I so enjoy watching people do what they do, and do it well. Sometimes it is intentional, other times, it is "just making roti." Sometimes it looks like bright oils on a canvas, other times it looks like a precisely made up bed, edges and corners tucked in, just so. Sometimes it sings hallelujahs with a chorus, and sometimes it rises and falls with the silly voices living inside a bedtime story. Sometimes it looks like bravery and heroism, sometimes it looks like humble diligence, day after day. Sometimes it tames wild things, swims with the exotic, or studies the rare, and sometimes it knows exactly where to scratch, on a faithful, furry domestic head, calm and sweet. Sometimes it leaps and twirls with grace and rhythm, sometimes it rocks, back and forth, hips swaying to a quietly hummed lullaby. Sometimes it transforms neighborhoods and breathes life and redemption into blighted streets, and sometimes it wipes a table, sweeps a floor, or washes peanutbuttery cheeks, over, and over, and over. Sometimes it preaches words of radical wisdom, changing the future by changing hearts, thousands at a time, and sometimes it quietly shepherds a disobedient little one to repentance and understanding. Sometimes it produces exciting, grand events, manages big businesses, or leads a movement of reform, and sometimes it bakes a birthday cake, balances the checkbook, or leads a classroom of little elementary learners.

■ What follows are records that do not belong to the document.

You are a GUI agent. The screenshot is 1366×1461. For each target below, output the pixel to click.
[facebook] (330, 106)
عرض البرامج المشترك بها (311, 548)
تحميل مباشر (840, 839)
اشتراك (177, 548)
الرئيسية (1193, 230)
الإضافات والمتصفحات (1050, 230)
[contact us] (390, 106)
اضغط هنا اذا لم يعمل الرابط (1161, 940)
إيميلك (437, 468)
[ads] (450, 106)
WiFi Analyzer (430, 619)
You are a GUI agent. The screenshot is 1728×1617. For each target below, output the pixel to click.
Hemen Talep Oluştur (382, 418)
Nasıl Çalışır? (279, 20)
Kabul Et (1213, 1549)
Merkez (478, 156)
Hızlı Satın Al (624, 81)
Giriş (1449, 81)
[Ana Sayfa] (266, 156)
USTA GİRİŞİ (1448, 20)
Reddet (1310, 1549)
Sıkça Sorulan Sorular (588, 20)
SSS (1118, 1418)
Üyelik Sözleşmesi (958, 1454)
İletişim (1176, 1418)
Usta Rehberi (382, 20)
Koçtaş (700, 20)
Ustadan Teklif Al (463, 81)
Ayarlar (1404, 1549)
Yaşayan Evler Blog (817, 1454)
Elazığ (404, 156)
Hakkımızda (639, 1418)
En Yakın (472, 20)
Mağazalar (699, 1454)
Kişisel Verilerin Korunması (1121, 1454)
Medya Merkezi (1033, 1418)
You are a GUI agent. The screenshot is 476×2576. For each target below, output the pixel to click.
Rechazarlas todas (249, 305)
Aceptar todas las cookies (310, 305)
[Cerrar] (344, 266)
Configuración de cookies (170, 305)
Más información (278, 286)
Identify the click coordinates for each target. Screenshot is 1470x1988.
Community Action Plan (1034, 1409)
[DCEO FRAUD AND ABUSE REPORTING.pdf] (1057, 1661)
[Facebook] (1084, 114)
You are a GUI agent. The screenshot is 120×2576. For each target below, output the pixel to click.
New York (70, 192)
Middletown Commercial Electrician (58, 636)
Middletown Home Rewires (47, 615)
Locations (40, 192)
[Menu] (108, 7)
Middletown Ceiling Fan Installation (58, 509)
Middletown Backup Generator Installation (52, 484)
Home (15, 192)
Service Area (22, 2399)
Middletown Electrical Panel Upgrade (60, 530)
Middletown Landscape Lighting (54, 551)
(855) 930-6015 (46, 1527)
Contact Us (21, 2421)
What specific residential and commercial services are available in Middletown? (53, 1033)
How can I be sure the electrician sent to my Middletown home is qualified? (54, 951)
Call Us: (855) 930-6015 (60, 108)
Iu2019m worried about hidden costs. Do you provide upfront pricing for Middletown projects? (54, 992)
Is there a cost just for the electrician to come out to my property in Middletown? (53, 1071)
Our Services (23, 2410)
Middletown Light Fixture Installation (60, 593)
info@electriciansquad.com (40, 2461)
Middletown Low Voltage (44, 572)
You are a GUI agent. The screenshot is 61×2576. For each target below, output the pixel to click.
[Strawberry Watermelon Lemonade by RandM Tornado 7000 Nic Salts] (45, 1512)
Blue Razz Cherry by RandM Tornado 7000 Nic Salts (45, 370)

I think what I am trying to say is, what you do is beautiful. I bet if you looked closer at your mundane, you would find finesse. You love and serve and create every day. Sometimes it gets framed and hung on a wall, sometimes it gets an award, or wins a bonus or receives an accolade, but sometimes, it is quiet, simple, slow and unnoticed. But it is beautiful.

You are marvelous and what you do is amazes me.